ON MARCH 5, the group that earlier lost a court battle to block Oregon's domestic partnership re-emerged, filing an appeal in the United States Court of Appeals for the Ninth Circuit.
The documents filed so far don't say much, other than the plaintiffs—folks who signed a referral measure aimed at putting the domestic partnership law to a vote before it took effect, a measure that failed to garner enough signatures—are appealing. The Alliance Defense Fund, whose attorneys filed the appeal, did not return the Mercury's call for comment.
In the meantime, the initiative filed earlier this month to repeal the domestic partnership law—and another initiative that would repeal the anti-discrimination law that protects on the basis of sexual orientation and gender identity—received a ballot title on Monday, March 10. The ballot title is the first step before an initiative can even head out the door for signature gathering; both proponents and opponents can object to the ballot title, and duke it out in court, which could tie up the initiatives for weeks.
The domestic partnership repeal's title reads: "Repeals state law that grants privileges, immunities, rights, benefits, responsibilities of marriage to domestic partners." The word "marriage" is almost certain to provoke an appeal.

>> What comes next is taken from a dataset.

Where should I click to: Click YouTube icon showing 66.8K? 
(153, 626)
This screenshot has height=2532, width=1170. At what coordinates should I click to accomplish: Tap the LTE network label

Basic Rights Oregon (BRO) has yet to file an appeal of the ballot title. However, earlier, BRO's executive director responded to the dual initiatives: "We expected to spend this year defending the laws along with implementing them, and that's exactly what we're doing," says Jeana Frazzini. "Basic Rights Oregon will monitor our opponents' efforts to make sure they follow the rules. These folks are already under investigation for breaking campaign finance laws during last year's failed referendum efforts. And we will continue to mobilize fair-minded Oregonians through voter outreach, public education, and grassroots organizing."